- About this task -
Leave out the images and output the records word for word.

- Exercise materials -
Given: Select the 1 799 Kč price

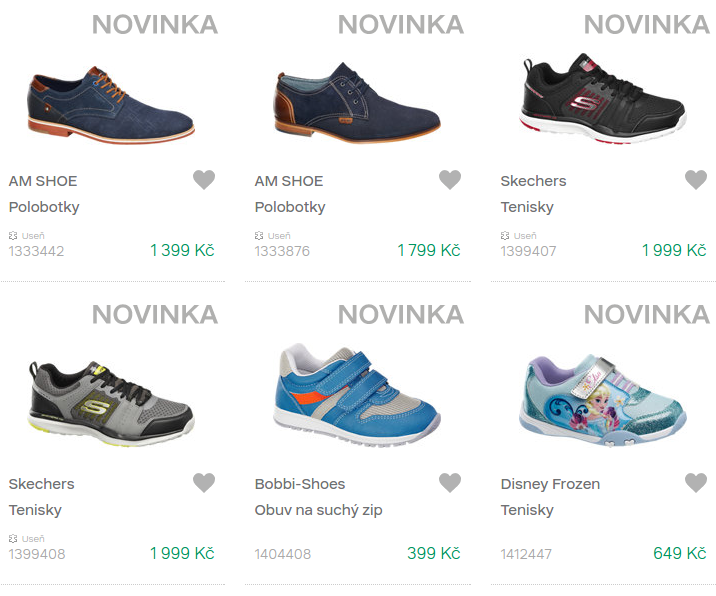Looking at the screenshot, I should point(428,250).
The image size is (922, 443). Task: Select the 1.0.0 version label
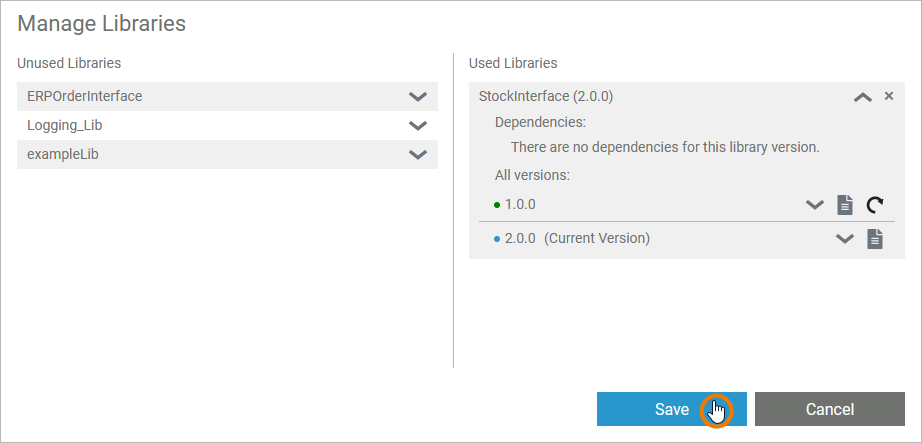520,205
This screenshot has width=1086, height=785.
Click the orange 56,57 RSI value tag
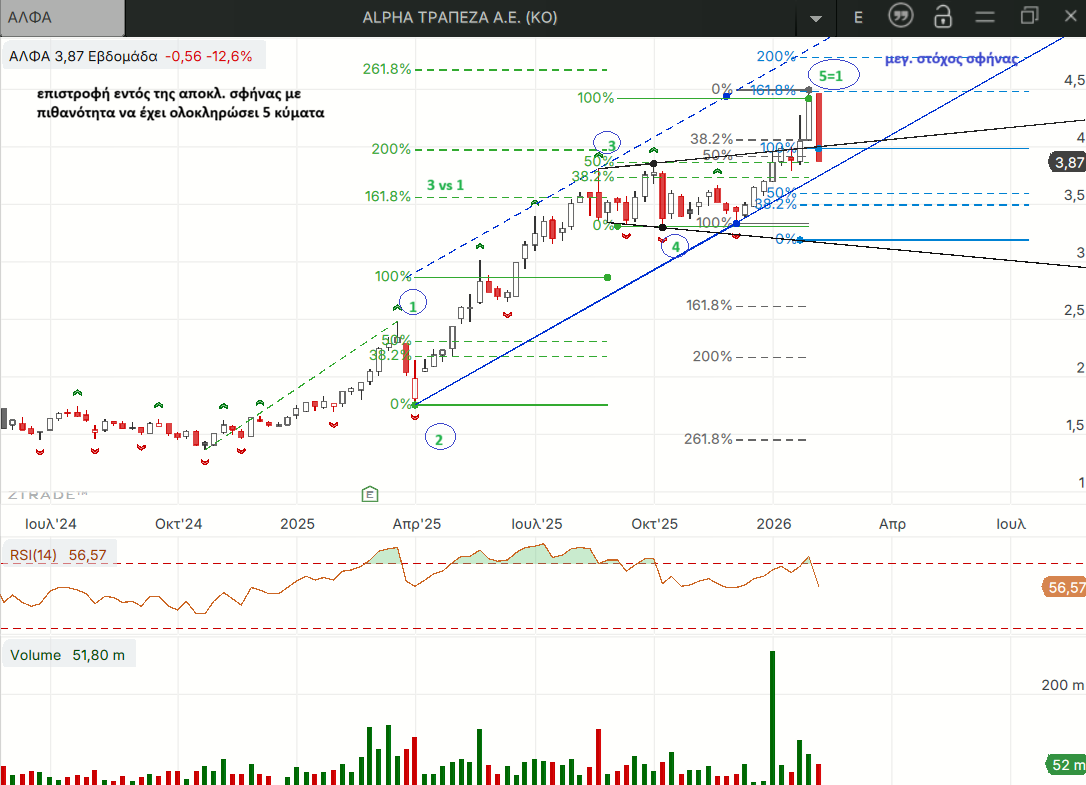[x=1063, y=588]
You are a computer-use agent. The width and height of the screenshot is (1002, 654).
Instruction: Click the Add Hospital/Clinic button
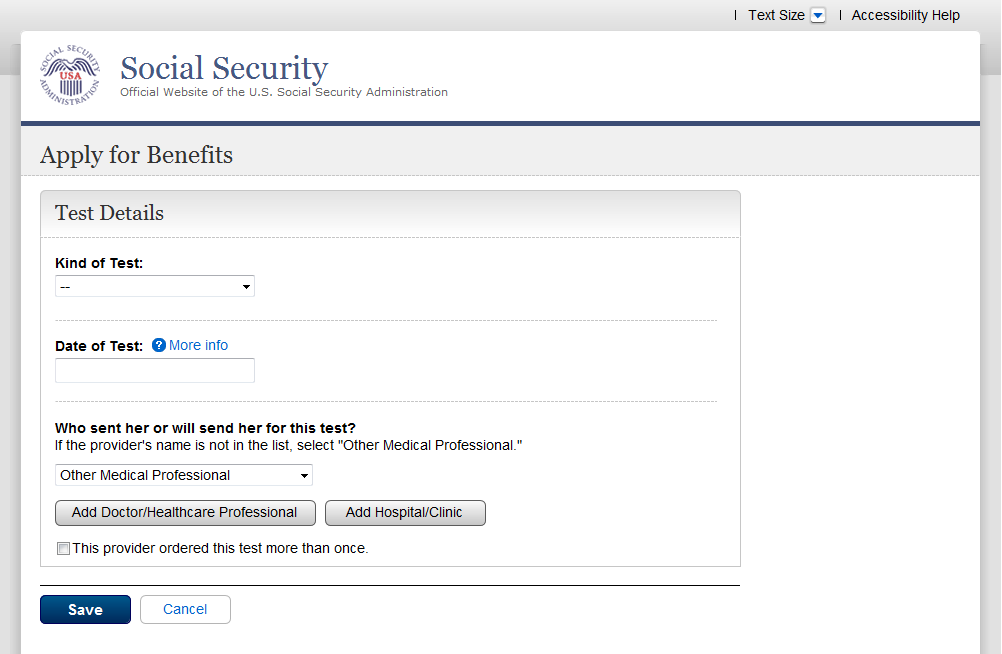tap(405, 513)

- Response area -
Given: Select the 1 799 Kč price

Looking at the screenshot, I should point(428,250).
The image size is (922, 443). Task: Select the 1.0.0 version label
520,205
This screenshot has width=1086, height=785.
Click the orange 56,57 RSI value tag
[x=1063, y=588]
You are a computer-use agent. The width and height of the screenshot is (1002, 654).
Instruction: Click the Add Hospital/Clinic button
tap(405, 513)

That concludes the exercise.